Stored dataset items:
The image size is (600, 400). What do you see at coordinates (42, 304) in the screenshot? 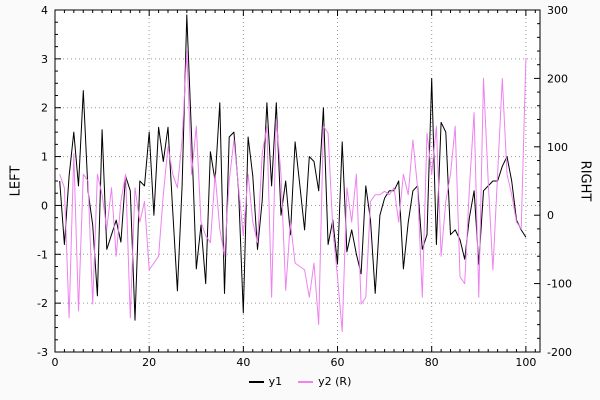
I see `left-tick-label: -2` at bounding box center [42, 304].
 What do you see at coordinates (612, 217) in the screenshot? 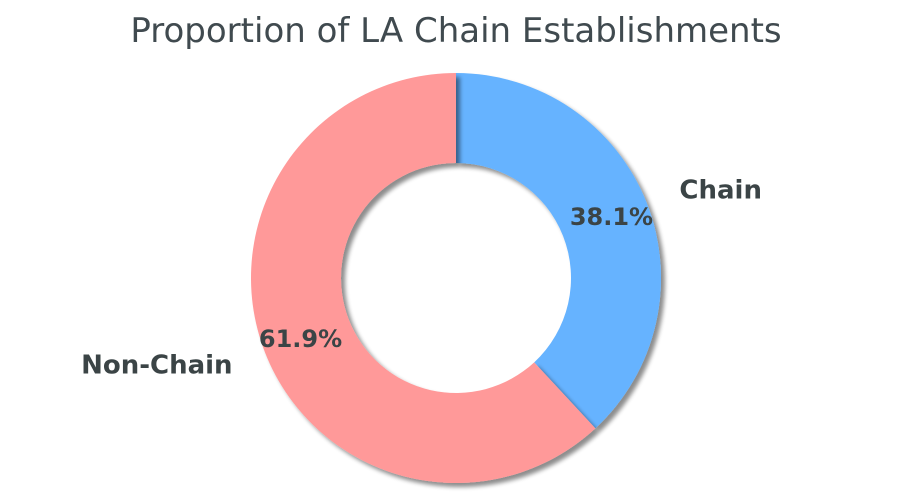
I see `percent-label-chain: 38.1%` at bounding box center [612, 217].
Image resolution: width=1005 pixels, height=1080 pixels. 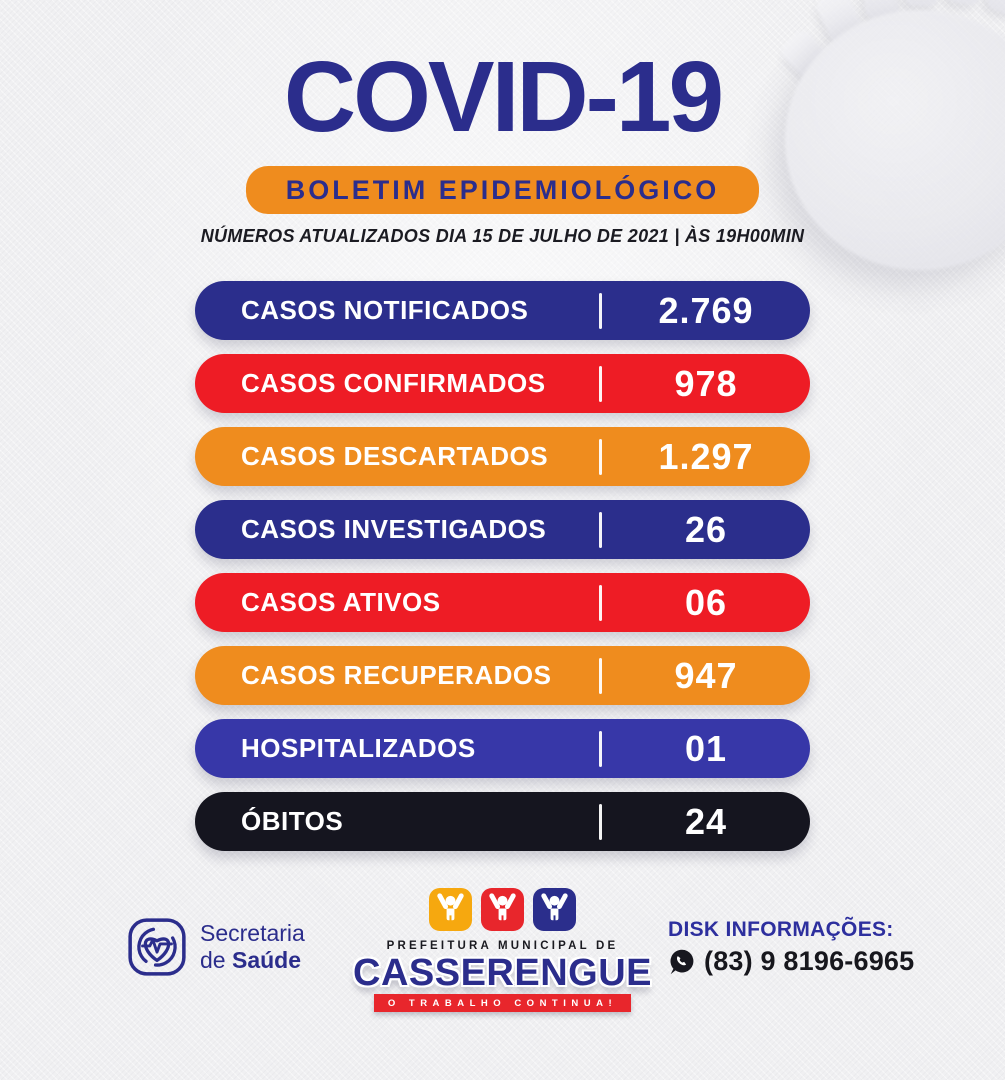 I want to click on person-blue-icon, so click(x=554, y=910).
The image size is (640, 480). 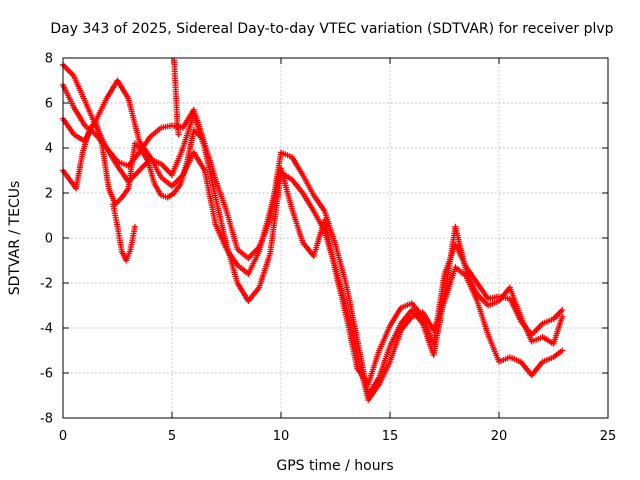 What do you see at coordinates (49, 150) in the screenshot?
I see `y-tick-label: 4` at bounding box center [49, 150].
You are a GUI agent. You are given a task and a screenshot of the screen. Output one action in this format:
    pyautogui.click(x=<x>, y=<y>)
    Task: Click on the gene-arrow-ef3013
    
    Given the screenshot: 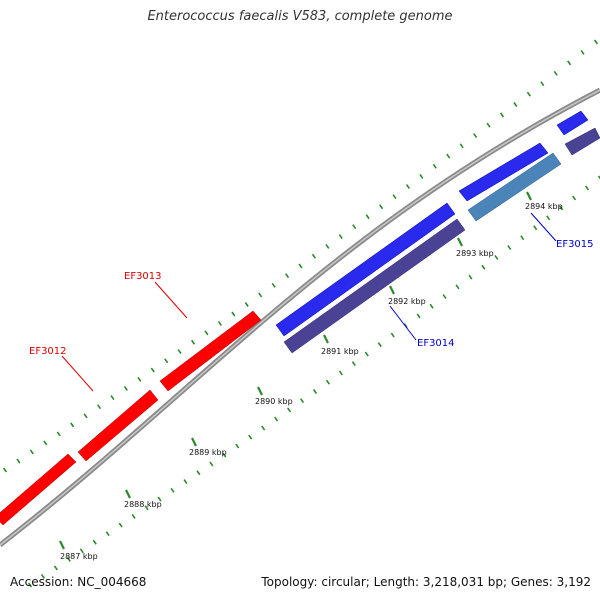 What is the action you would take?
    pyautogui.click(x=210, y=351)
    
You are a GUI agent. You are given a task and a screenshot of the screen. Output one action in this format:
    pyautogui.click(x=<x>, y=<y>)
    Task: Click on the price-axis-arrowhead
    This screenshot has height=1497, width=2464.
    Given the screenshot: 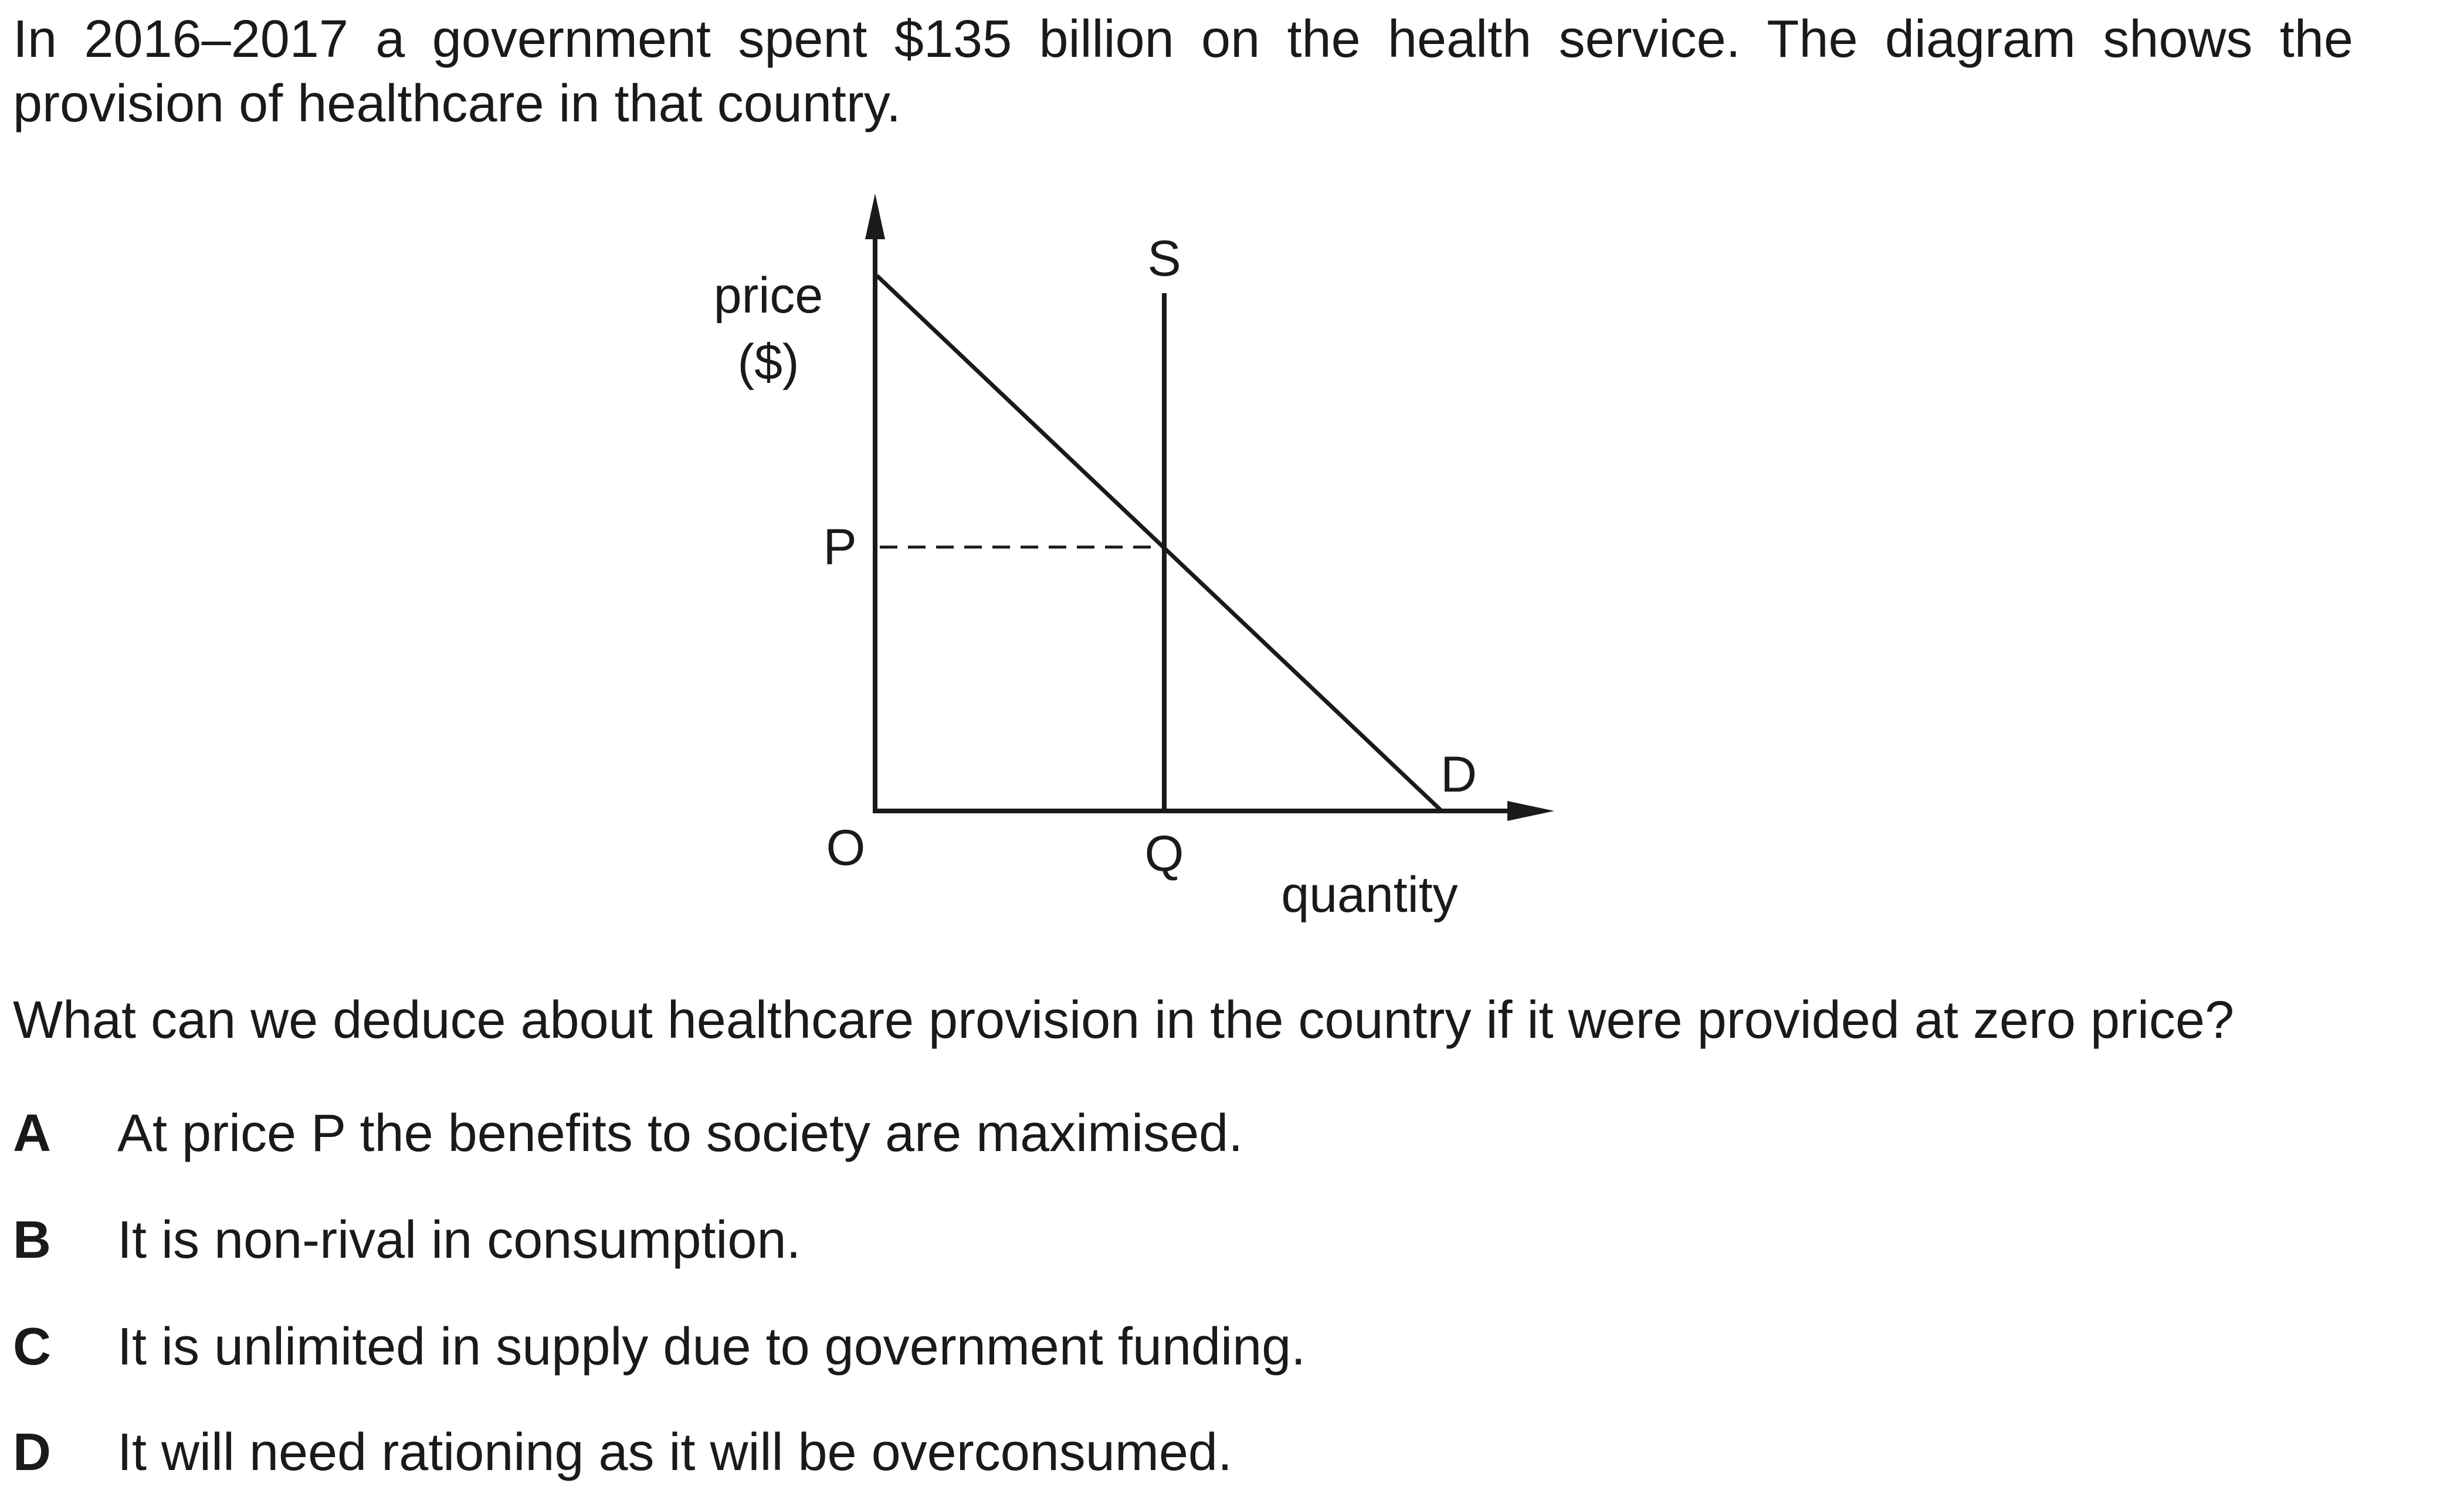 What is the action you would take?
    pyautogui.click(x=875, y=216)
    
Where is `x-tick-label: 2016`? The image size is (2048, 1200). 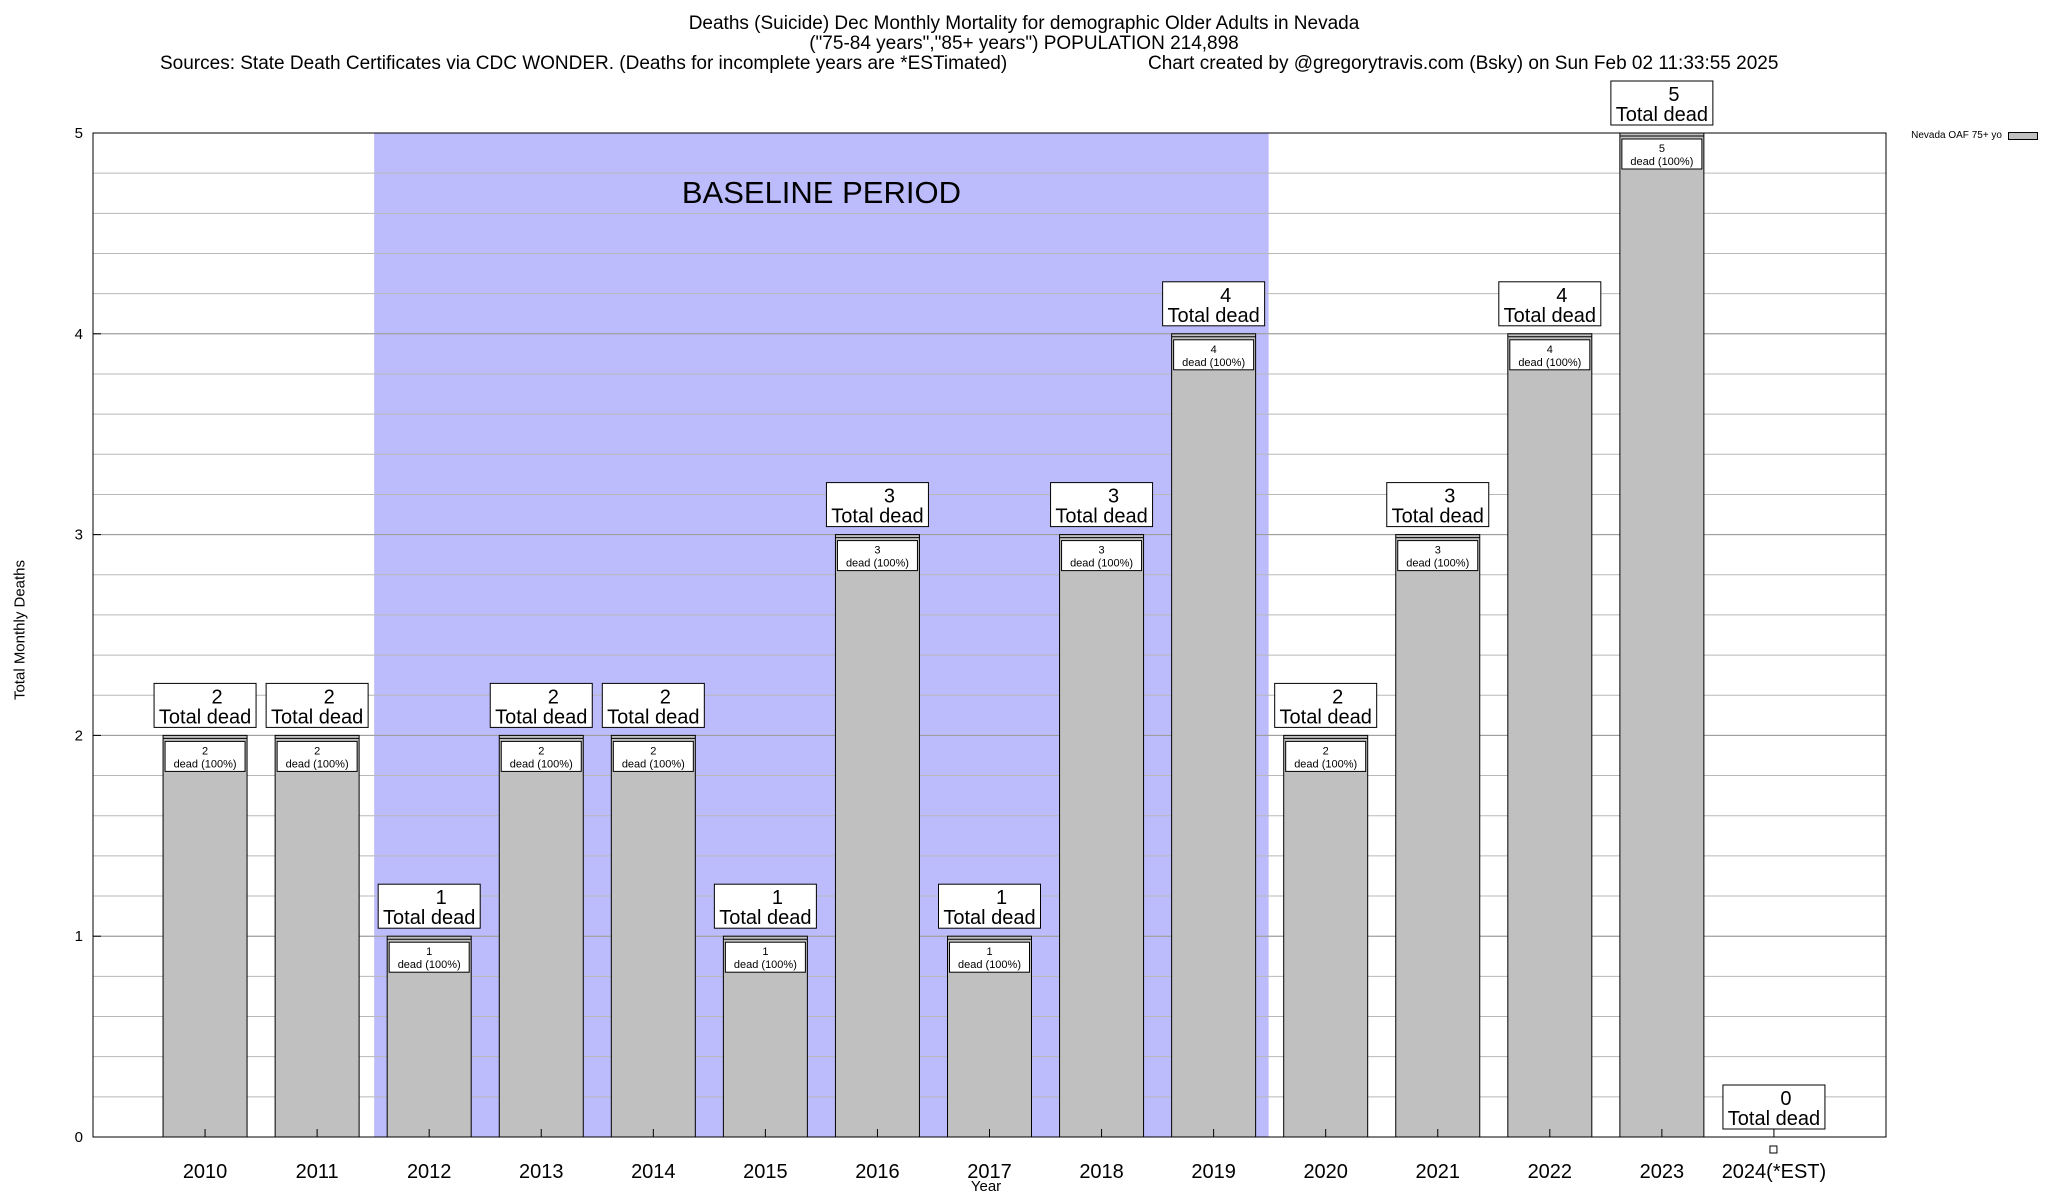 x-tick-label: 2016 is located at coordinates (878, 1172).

*HOW TO COMPLETE THIS TASK*
Present the stretch from the start of the items through the line containing "center [612, 217]." as a numbered list. Skip blank lines and leave out the pictures.

*EXERCISE RESPONSE*
1. The image size is (600, 400). What do you see at coordinates (42, 304) in the screenshot? 
2. I see `left-tick-label: -2` at bounding box center [42, 304].
3.  What do you see at coordinates (612, 217) in the screenshot? 
4. I see `percent-label-chain: 38.1%` at bounding box center [612, 217].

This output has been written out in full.